My interest in these ancestors has been to investigate their personal experiences during the Victorian and Edwardian eras in which they lived and to write about the extra-ordinary situations that they encountered during their respective lives.  George Clarke,  for example, found himself in the dock at the Old Bailey at the age of 59 in 1877, charged with perverting the course of justice, after a distinguished Scotland Yard career during which he had brought to justice numerous murderers, fraudsters and other "ne'er do wells". The background and outcome to these events is described in my first historical book, 'The Chieftain'. In 1916 my paternal grandfather, Charlie Payne, was conscripted into the British Army and soon found himself facing the multiple challenges posed by military service on the Western Front while serving in the 2/5th and 5th Battalions of the Duke of Wellington's (West Riding) Regiment. I am now writing a book, based on his experiences in peacetime and war, which has the working title 'Charlie Payne's Hatbox'.

My reason for establishing this website is not only to promote an awareness of my research and writing, but also to share information with others who have common interests. I am now of an age where the sharing of data that I have acquired is of more importance than simply accumulating it! So,  for further information on the two main aspects of my research please visit my blog sites at and .

I have also decided to establish a third Blog page 'Chris Payne's Blog' to enable me to go "off-piste" from time to time, when the mood takes me.  What you will find on that page will be a selection of unrelated topics that variously amuse me, or enthuse me (and occasionally appall me). I hope that you will find something of interest in some or all of these.

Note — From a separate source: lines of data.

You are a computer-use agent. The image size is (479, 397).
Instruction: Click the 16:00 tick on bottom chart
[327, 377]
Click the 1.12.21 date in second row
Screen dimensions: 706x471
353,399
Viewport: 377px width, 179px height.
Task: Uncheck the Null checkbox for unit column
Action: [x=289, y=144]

Comments from Reviews and Features of  'The Chieftain' 

"A brilliant source of information. I loved it!  A wonderful book overflowing with interesting and useful information, especially if you are researching the workings of the Victorian police and Scotland Yard. In truth a treasure trove. I heartily recommend it!" (Rosa. February 2018)

"Fact as riveting as fiction. Fraud, poison, conspiracy, murder. A fascinating look at Victorian Crime through the cases of Detective George Clarke. This really brings to life the time and intrigues of high and low society on the streets of a London in the 1860s and 70s. Couldn't put it down, a real page-turner." ('CTFO'. July 2017)

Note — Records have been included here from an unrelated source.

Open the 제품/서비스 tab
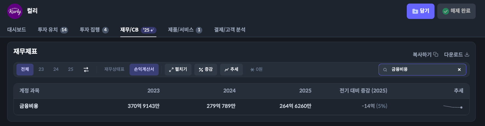Image resolution: width=485 pixels, height=126 pixels. click(x=185, y=30)

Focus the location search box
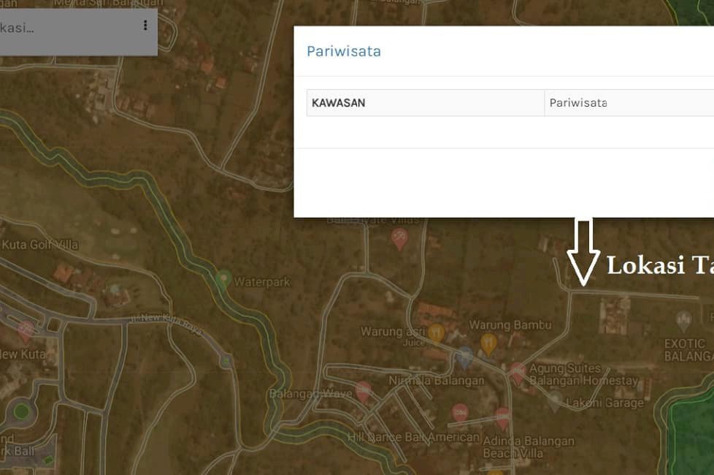point(66,29)
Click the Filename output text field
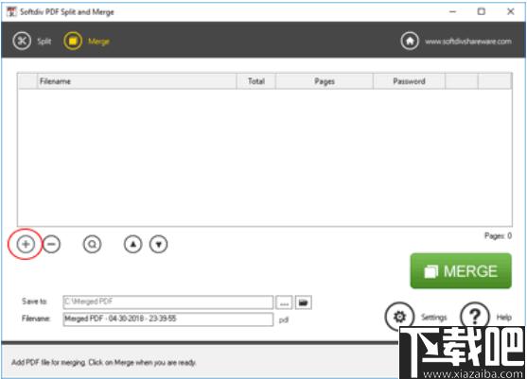This screenshot has width=527, height=379. point(168,319)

" Uniquely well-researched and objective biography. As well as a wonderful insight into crime in London during this important period in Victorian crime history, the author relates many other aspects of the Metropolitan Police and other parts of London life that were occurring at the time.  The book is really interesting throughout, flows well and is thoroughly recommended." (Alan Moss.  May 2014)

" Exceptional book on a sorely overlooked subject. If you have an interest in Victorian crime, Victorian police, or simply enjoy a great non-fiction book, you should do yourself a favor and grab this. Rarely does the descendant of a historically significant person also turn out to be a fastidious researcher and talented writer, but Chris Payne is all of these things. The book was a true treat and worth more than the pittance I paid for it." (Tom Wescott. January 2014)

" ... superbly researched. Readers will find it offers great insights into crime and policing ...  a more than adequate replacement for detective fiction." (Rohan McWilliam, History Today August 2012)

".... a gripping account of the Scotland Yard detective's life and the crimes he was instrumental in solving (among them some of the most notorious of the late 19th century)."(Claire Vaughan, Who Do You Think You Are Magazine June 2012)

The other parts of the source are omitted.